7. The ultra-wideband indoor positioning method assisted by an intelligent reflective surface according to claim 1, characterized in that: In step S3, the intelligent reflector resource constraint is a resource limitation condition determined based on the array size of the intelligent reflector, the number of independently controllable reflective units, and the control update rate. It is used to limit the number of target path clusters that the intelligent reflector can simultaneously serve within the target positioning cycle and the allowed path coding mode switching frequency. Specifically, the intelligent reflector resource constraint is that the number of target path clusters allocated to the same intelligent reflector in any ranging time slot does not exceed a first preset upper limit, and the number of path coding mode switching times of the intelligent reflector within a target positioning cycle does not exceed a second preset upper limit.

8. The ultra-wideband indoor positioning method assisted by an intelligent reflective surface according to claim 1, characterized in that: In step S4, the positioning observation data of the target ultra-wideband terminal tag is the set of observation data collected by the target ultra-wideband terminal tag during the target positioning period when it performs ranging with multiple ultra-wideband base stations and smart reflectors according to the ranging resource scheduling plan; the positioning observation data corresponding to the target path cluster is a subset of observation data selected from the positioning observation data of the target ultra-wideband terminal tag; wherein, the subset of observation data is associated with the signal propagation path corresponding to the ultra-wideband base station and smart reflector associated with the target path cluster in the path coding map, and corresponds one-to-one with the ranging time slot allocated to the target path cluster in the ranging resource scheduling plan.

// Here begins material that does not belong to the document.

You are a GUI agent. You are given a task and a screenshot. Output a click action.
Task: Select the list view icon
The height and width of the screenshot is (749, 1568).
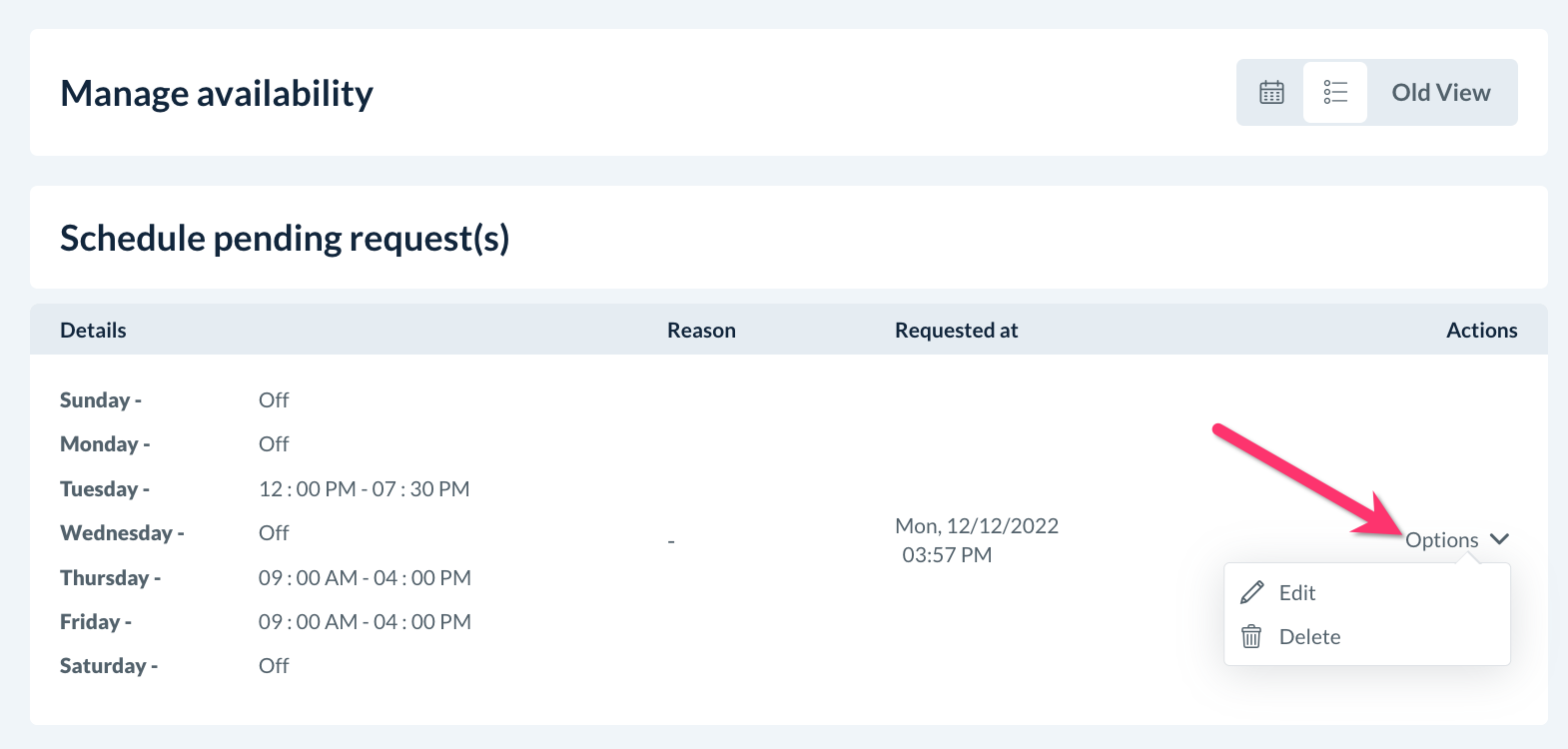[x=1335, y=93]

9. The intelligent reflective surface-assisted ultra-wideband indoor positioning method according to claim 1, characterized in that: In step S4, the updated positioning result of the target ultra-wideband terminal tag is the three-dimensional position estimation result of the target ultra-wideband terminal tag within the target positioning period and its corresponding positioning error estimation. The three-dimensional position estimation result is based on the positioning observation data corresponding to the target path cluster, and combined with the spatial configuration information of the ultra-wideband base station and smart reflector corresponding to the target path cluster recorded in the path coding map. The specific content of updating the path coding map based on the updated positioning results and positioning observation data includes: calculating the positioning error statistics of the target path cluster based on the updated positioning results and the positioning observation data corresponding to the target path cluster; Update the usage statistics of the target path cluster in the path coding map; update the reliability score of the target path cluster; and record the positioning error statistics, usage statistics, and reliability score as historical positioning statistics associated with the target path cluster in the path coding map.